◆ **Exercise objective**
For this exercise, copy exactly only the lines from the one containing "Task: Click the Cut scissors icon" to the final line of the material below, without the pictures.
↓↓↓
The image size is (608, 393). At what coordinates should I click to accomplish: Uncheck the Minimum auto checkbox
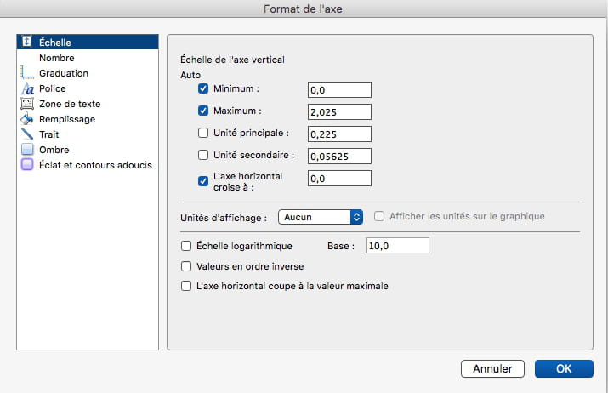[x=202, y=88]
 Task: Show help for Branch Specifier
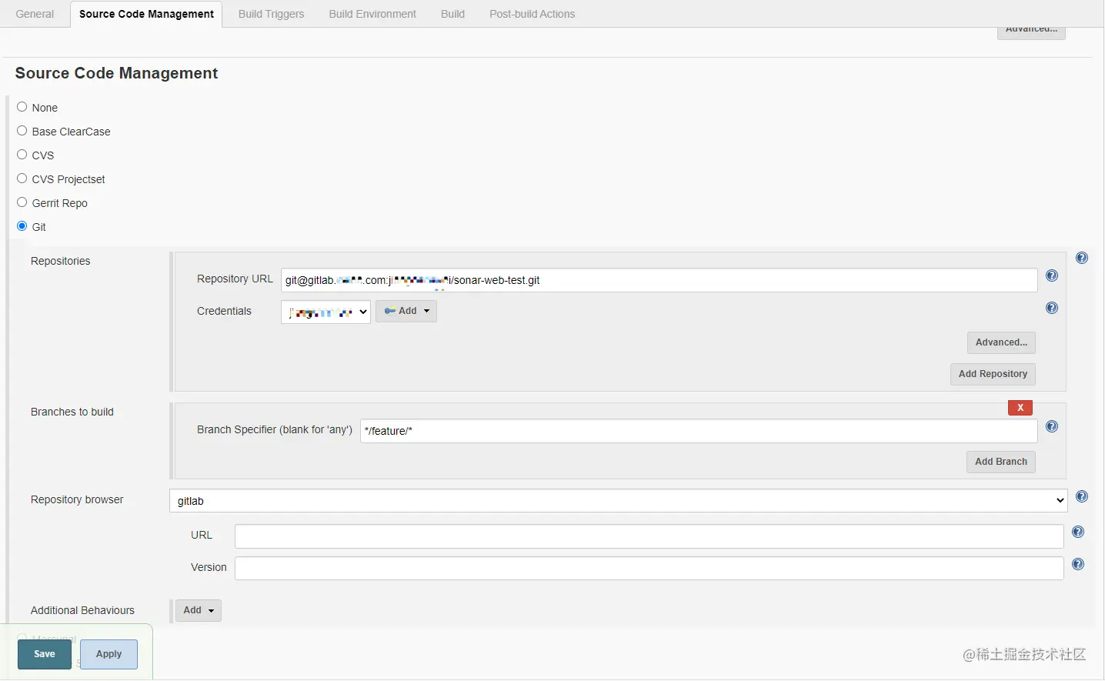(1052, 426)
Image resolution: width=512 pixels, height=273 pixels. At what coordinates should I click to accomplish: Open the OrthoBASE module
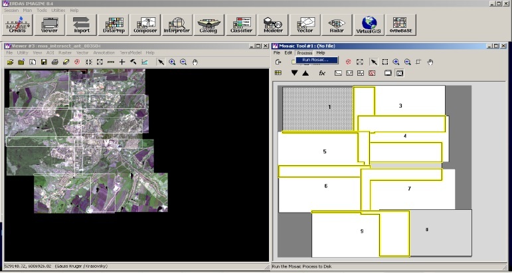(x=400, y=25)
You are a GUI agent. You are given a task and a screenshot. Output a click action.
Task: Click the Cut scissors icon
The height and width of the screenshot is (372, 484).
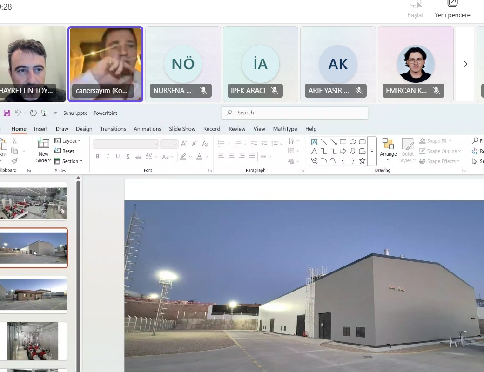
↑↑↑
◆ **Output for this task**
Task: Click the Cut scissors icon
The height and width of the screenshot is (372, 484).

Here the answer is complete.